A tentativa de apagar os Uighurs como povo é o exemplo mais óbvio da opressão em curso na China. Confiná-los em campos de concentração, demolir as suas mesquitas e cemitérios, deportá-los para trabalhar em fábricas (alguns deles alegadamente nas cadeias de abastecimento das marcas ocidentais) e sujeitar as mulheres a violação, aborto involuntário e esterilização são crimes contra a humanidade. Mas qualquer campanha contra elas logo confronta o poder económico da China, que tem o potencial de fazer descarrilar o mercado global que o Ocidente construiu e do qual depende agora.

Apesar da situação dos Uighurs ter sido levantada em reuniões internacionais, há pouco apoio real para eles. Na maioria dos países de maioria muçulmana, muitos deles endividados à China, os gritos de ajuda dos Uighur têm sido recebidos com silêncio. Um mundo em que o hiper-liberalismo coexiste amigavelmente com a restauração da escravatura pode muito bem ser a próxima etapa da evolução social. Os Uighurs estão no lado errado da história.

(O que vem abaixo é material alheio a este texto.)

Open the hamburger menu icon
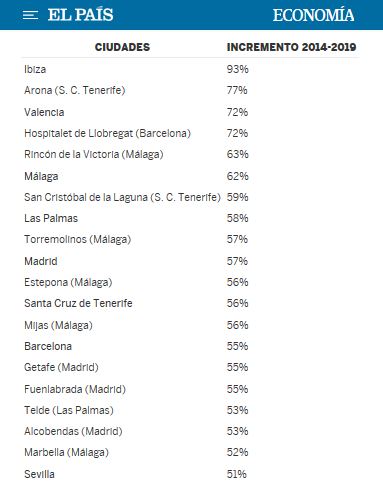Image resolution: width=383 pixels, height=500 pixels. pyautogui.click(x=30, y=15)
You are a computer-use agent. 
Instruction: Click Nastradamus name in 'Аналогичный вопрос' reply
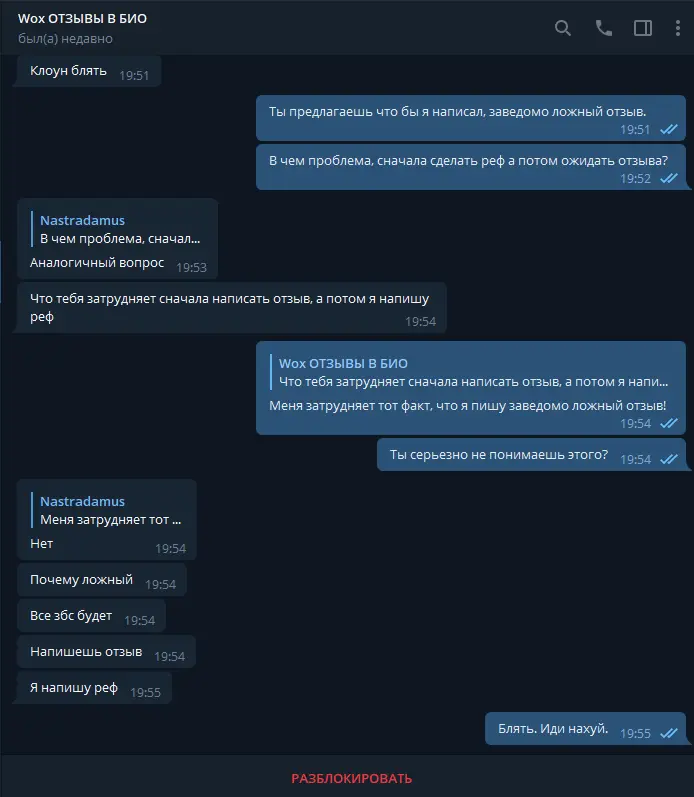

A supressão das minorias na China é instrutiva porque mina uma narrativa liberal consoladora: o mundo moderno baseia-se na inovação científica e tecnológica, o que requer uma sociedade aberta. A ditadura não é apenas errada, mas ineficiente e improdutiva. Só as sociedades liberais têm um futuro a longo prazo.

A China dissipou esta lenda. Durante o período pós-Mao, um regime ditatorial presidiu ao maior e mais rápido processo de criação de riqueza da história. Como resultado da mudança de um governo autoritário para um totalitário sob Xi, a inovação pode abrandar. Já há sinais de que isto possa estar a acontecer. Mas as forças contrárias no Ocidente podem ainda dar à China a vantagem.

Na Califórnia, estão a ser consideradas propostas que desencorajariam o ensino do cálculo nas escolas secundárias. No Canadá, o currículo matemático "equitativo" proposto por Ontário "reconhece que a matemática pode ser subjectiva". Desconstruir a educação desta forma, durante um período de intensa rivalidade geopolítica em ciência e tecnologia, não parece ser uma estratégia vencedora.

Se as elites ocidentais são capazes de raciocínio estratégico neste momento não é claro. Muitas das suas principais políticas são de natureza performativa. Os esquemas para alcançar emissões líquidas de carbono zero são extremamente dispendiosos, e não irão impedir um aquecimento global acelerado. As vastas somas seriam mais razoavelmente gastas na adaptação à abrupta mudança climática que já está em curso. Mas isso exigiria um pensamento realista, que os líderes de opinião ocidentais rejeitam como derrotista se não imoral.

Uma visão do mundo que dominou secções da inteligência ocidental ao longo do período moderno e dominou o mundo pós Guerra Fria está a desintegrar-se. Histórias mostrando a evolução da humanidade para valores liberais são paródias de monoteísmo em que uma lógica mítica na história substitui uma providência redentora. Acabar com este mito e o modo de vida liberal pode ser visto como tendo sido um acidente histórico. Com o tempo, os regimes criados por Xi e Putin irão desmoronar-se. Mas se a longa deriva da história for um guia, eles serão sucedidos pela anarquia e por novos despotismos.

Embora o liberalismo ocidental possa estar em grande parte defunto, ideias ocidentais iliberais estão a moldar o futuro. O Ocidente não está a morrer mas sim vivo nas tiranias que agora o ameaçam. Incapazes de compreender esta realidade paradoxal, as nossas elites ficam a olhar em branco, à medida que o mundo que tomaram por certo desliza para as sombras.